How a Scottish academic in 1873 set the stage for today’s global communications
Mr. Rob Rowlands
Engineering Department, SSU
Abstract: Hard as it is to believe today, the connection between electricity and magnetism was not made until early in the 19th Century. James Clerk Maxwell brought together field theories from Gauss, Ampere and Faraday into a unified set of equations. At the publication of his “Treatise on Electricity and Magnetism” 1873, radio had not yet been demonstrated and the electromagnetic properties of light were not understood. Today these equations are the basis of our modern world allowing us to carry powerful communications tools in our pocket or place a telescope in space a million miles away. The talk is a review of some of the miracles that followed from the math, though understanding the vector math is not required (119 words).
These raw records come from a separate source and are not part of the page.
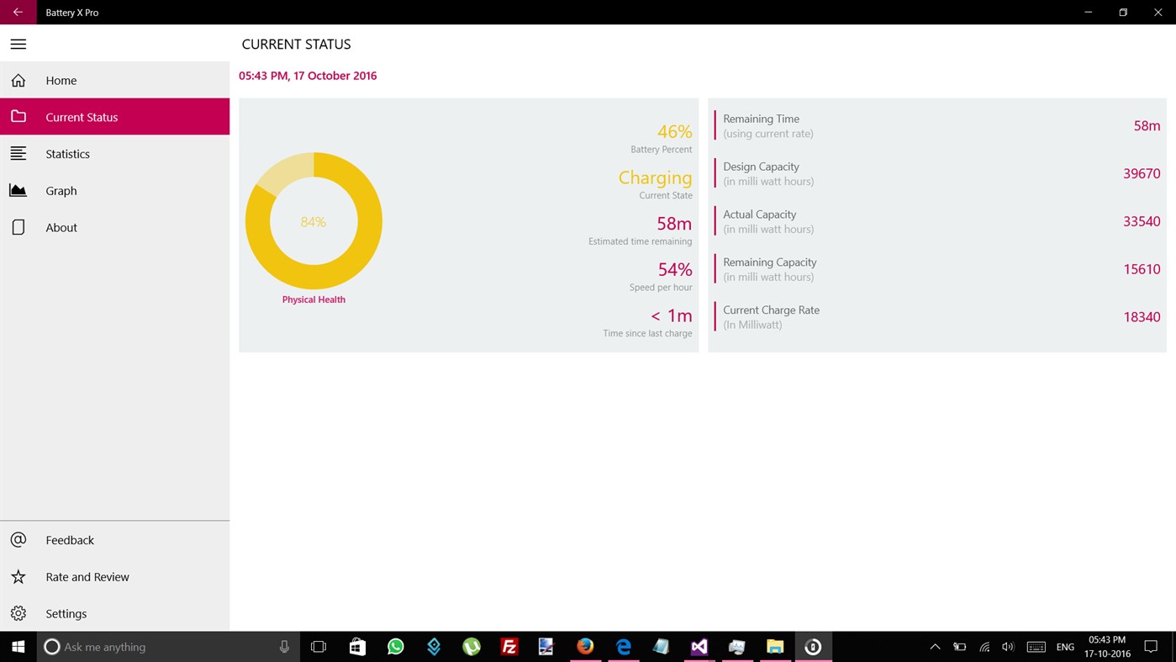The image size is (1176, 662).
Task: Click the Battery X Pro taskbar icon
Action: click(x=812, y=646)
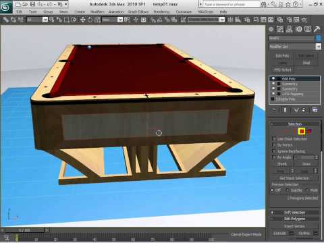Image resolution: width=324 pixels, height=243 pixels.
Task: Select the Off preview selection radio button
Action: [272, 190]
Bio: Rob received a Bachelor of Engineering degree in electrical engineering from the University of Canterbury in Christchurch, New Zealand in 1971. He was a Transmission Engineer in the NZ Post Office for 22 years, followed by 21 years with HP and Agilent in the SF Bay Area in Business Development and sales of communications test equipment. Since 2017 he has been a volunteer lecturer teaching a popular RF Test Laboratory class at Sonoma State University. He is semi-retired but still selling test equipment for Gap Wireless. Rob is a life member of IEEE
Snap-Shot 3D Cameras
Dr. Weijian Yang
Department of Electrical and Computer Engineering, University of California, Davis
Abstract: Three-dimensional (3D) imaging through a compact device could enable many applications in mobile consumer electronics and biomedical endoscopy. Conventional 3D cameras are bulky and require taking multiple photos to synthesize a 3D scene. Here, I will introduce a new type of 3D camera. It replaces all the bulk optics by a single layer of optical mask and can be made very compact. It takes a snap-shot of the 3D object or scene, and then recovers the 3D information through computational algorithms. Here, I will discuss the two 3D cameras that we recently developed, which can image 3D microscopic objects or 3D macroscopic scenes. Both cameras are composed of a single piece of randomly positioned microlens array and an image sensor. We develop highly-efficient computational algorithms to reconstruct the 3D objects and 3D scenes from a single camera exposure. Our 3D cameras open new avenues for high speed 3D imaging with a compact device footprint.
Bio: Weijian Yang is an associate professor at the Department of Electrical and Computer Engineering at the University of California, Davis. He received his undergraduate degree from Peking University and a PhD from the University of California, Berkeley, all in Electrical Engineering. After postdoctoral training in neuroscience at Columbia University, Dr. Yang started his own laboratory at UC Davis in late 2017. His current research aims to develop advanced optical methods and neurotechnologies to interrogate and modulate brain activity, with a goal to understand how neural circuits organize and function and how behaviors emerge from neuronal activity. He is a recipient of the Career Awards at the Scientific Interface from Burroughs Wellcome Fund in 2016, the Early Career Award from National Science Foundation in 2019, and the Science and PINS Prize for Neuromodulation (second prize) from American Association for the Advancement of Science in 2021.